Demographic and epidemiological trends reinforce the necessity for immediate action. More than 55,000 Malaysians currently require regular dialysis treatment, a population burdened by frequent clinical sessions, stringent dietary restrictions, and considerable physical and psychological strain. Projections indicate this cohort will expand beyond 104,000 by 2040, implying substantially escalating healthcare expenditure and reduced quality of life for affected individuals. Transplantation remains the superior therapeutic option where feasible, offering superior long-term outcomes and lower lifetime costs compared to dialysis, making expansion of transplant capacity a rational health policy priority alongside financial considerations.

Professional capacity development receives substantial emphasis in the committee's recommendations, reflecting recognition that expertise deficits constrain transplant programme expansion. The proposals include establishing clearly defined career advancement pathways for transplant specialists, designating transplantation as an explicit national priority area warranting focused investment, implementing fixed annual budget allocations to enable strategic planning, and distributing transplant centres geographically to improve access for patients throughout the country. Such measures would strengthen the professional pipeline and ensure clinical expertise develops commensurate with system expansion.

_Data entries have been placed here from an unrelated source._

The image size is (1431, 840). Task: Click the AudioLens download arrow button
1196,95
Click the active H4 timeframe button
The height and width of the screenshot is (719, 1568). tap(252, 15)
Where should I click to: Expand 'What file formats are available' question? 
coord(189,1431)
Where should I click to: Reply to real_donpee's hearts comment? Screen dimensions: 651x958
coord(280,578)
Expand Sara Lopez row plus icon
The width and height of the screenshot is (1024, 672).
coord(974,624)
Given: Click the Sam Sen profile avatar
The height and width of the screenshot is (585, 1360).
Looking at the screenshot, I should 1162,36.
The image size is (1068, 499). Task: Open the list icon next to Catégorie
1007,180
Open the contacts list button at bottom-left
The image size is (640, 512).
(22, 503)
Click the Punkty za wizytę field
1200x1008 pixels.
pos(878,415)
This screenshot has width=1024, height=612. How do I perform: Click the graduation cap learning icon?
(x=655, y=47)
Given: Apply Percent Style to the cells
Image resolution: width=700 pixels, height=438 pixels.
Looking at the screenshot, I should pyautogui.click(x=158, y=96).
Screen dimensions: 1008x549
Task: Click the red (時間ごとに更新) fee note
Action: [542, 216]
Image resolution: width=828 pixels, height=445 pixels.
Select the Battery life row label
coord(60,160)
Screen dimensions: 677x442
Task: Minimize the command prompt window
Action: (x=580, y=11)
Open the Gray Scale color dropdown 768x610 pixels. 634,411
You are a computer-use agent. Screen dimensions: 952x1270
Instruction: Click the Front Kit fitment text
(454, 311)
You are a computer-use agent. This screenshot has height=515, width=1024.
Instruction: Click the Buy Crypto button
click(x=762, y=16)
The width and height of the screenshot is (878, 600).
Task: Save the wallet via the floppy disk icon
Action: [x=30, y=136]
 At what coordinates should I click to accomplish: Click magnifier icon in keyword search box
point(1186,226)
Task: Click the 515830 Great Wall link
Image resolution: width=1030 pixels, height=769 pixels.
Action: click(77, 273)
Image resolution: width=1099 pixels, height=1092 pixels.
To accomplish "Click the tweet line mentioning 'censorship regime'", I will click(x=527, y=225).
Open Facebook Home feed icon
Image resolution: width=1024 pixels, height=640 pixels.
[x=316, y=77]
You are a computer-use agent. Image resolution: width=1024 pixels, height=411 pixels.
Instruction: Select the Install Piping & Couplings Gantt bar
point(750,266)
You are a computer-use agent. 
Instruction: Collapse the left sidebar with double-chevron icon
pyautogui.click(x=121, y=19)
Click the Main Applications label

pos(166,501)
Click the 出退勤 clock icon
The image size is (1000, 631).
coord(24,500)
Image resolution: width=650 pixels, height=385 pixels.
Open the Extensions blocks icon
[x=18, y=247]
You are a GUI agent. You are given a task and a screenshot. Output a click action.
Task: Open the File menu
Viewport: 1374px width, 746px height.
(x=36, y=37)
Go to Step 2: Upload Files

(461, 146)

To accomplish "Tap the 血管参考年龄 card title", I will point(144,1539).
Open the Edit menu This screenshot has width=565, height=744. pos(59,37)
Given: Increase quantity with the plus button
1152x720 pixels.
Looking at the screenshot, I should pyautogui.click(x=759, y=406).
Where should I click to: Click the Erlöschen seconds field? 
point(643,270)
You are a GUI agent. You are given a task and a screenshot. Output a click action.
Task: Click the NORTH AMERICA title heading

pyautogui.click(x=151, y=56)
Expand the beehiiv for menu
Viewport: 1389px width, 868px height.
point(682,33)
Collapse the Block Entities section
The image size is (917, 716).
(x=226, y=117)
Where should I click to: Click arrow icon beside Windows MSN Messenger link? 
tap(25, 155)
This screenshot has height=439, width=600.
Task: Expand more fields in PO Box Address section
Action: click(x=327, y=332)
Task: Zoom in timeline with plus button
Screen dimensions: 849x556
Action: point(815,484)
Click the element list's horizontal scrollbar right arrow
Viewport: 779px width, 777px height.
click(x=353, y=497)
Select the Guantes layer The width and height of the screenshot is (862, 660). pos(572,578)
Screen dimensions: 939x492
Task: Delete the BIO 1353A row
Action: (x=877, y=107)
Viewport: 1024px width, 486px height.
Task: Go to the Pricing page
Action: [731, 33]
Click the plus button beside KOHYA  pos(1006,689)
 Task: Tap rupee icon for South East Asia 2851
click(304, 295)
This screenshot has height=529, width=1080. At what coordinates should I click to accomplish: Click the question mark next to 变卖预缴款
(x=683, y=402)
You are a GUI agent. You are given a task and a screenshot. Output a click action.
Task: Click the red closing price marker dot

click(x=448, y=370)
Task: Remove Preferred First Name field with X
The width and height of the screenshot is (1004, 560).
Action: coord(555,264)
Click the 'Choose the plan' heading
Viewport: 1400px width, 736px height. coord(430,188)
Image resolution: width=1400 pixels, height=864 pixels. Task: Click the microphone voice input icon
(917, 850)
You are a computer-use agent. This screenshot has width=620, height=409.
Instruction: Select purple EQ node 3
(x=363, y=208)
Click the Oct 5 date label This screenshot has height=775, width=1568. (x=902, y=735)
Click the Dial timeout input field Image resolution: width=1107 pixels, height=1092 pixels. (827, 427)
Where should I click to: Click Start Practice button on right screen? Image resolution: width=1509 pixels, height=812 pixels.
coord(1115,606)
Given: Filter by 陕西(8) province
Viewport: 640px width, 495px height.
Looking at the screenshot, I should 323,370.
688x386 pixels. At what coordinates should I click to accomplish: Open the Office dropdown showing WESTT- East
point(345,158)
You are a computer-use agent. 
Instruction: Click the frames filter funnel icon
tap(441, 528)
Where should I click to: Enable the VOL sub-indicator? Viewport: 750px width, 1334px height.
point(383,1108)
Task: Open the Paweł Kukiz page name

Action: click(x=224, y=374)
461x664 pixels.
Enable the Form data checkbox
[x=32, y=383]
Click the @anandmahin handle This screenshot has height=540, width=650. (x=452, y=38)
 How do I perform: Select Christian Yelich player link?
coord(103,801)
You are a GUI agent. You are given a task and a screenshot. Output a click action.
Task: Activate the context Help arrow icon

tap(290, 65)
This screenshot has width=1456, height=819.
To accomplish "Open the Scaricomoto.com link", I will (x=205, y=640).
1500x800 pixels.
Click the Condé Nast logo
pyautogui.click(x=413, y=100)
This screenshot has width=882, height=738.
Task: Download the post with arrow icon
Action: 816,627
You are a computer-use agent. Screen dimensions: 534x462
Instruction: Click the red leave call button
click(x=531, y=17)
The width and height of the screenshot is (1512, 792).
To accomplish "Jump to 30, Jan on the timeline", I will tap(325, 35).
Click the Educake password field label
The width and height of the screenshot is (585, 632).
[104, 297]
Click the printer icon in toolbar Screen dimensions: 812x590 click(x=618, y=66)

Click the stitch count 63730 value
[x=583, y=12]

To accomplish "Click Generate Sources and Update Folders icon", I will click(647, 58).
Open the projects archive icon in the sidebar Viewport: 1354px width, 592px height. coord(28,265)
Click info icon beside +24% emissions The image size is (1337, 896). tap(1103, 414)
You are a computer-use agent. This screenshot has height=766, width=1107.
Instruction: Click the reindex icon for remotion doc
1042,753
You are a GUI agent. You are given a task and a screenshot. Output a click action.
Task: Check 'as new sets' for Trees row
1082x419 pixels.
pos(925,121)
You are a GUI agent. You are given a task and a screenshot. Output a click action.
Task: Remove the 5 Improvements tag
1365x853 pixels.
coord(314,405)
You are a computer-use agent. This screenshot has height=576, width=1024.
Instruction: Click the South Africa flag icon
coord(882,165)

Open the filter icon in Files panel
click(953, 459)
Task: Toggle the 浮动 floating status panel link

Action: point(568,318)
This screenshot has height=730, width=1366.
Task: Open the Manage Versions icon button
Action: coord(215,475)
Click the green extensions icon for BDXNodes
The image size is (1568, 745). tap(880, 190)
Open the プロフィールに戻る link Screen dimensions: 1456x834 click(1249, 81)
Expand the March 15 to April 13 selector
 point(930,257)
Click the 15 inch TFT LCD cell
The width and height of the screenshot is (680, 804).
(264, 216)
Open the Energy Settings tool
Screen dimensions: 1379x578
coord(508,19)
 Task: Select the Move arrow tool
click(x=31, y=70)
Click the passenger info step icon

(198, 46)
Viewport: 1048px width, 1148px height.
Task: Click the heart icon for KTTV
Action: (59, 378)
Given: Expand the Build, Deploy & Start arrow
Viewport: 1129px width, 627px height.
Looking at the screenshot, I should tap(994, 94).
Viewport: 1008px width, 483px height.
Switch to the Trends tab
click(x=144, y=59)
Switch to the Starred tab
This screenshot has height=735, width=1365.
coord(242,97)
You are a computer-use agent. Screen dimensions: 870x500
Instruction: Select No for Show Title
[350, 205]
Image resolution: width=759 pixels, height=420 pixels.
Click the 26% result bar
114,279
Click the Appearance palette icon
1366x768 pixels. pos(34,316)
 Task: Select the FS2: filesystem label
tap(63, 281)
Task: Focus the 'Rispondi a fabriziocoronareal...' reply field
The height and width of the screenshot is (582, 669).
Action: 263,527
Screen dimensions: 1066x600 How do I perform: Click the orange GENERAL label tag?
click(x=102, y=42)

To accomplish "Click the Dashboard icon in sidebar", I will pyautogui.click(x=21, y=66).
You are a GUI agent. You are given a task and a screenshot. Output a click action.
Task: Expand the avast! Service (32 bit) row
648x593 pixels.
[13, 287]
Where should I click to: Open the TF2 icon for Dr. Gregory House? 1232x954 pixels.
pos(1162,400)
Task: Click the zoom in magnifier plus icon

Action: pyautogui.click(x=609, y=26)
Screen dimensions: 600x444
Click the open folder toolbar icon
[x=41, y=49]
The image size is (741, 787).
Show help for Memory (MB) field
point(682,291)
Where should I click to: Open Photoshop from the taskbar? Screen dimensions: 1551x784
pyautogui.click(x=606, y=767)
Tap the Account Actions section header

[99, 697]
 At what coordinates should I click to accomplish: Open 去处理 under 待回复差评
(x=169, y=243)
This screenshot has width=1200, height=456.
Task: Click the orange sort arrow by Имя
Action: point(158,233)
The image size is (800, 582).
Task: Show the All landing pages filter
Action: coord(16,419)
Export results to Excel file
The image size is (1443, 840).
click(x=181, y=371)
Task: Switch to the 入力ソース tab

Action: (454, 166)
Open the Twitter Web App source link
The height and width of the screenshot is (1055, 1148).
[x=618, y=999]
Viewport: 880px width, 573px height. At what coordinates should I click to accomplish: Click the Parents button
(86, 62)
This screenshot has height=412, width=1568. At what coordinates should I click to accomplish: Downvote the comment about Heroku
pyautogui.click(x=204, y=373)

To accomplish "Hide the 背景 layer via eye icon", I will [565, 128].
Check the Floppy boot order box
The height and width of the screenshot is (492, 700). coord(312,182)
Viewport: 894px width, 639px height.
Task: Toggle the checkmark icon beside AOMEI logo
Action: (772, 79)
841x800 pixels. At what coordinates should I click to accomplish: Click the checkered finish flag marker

The committee's analytical framing is particularly noteworthy: the reform agenda explicitly extends beyond the narrow objective of increasing transplant procedure volume. Rather, the initiative aims to construct a fundamentally reorganised system characterised by operational efficiency, professional excellence, public trust, and responsiveness to nationwide patient needs. This comprehensive ambition acknowledges that simply amplifying existing structures would perpetuate underlying inefficiencies, governance gaps, and public confidence deficits. The proposed legislative framework would represent Malaysia's first major statutory overhaul of transplant governance in fifty years, positioning the country to align with contemporary international best practices while addressing locally specific contexts and challenges that have accumulated over decades.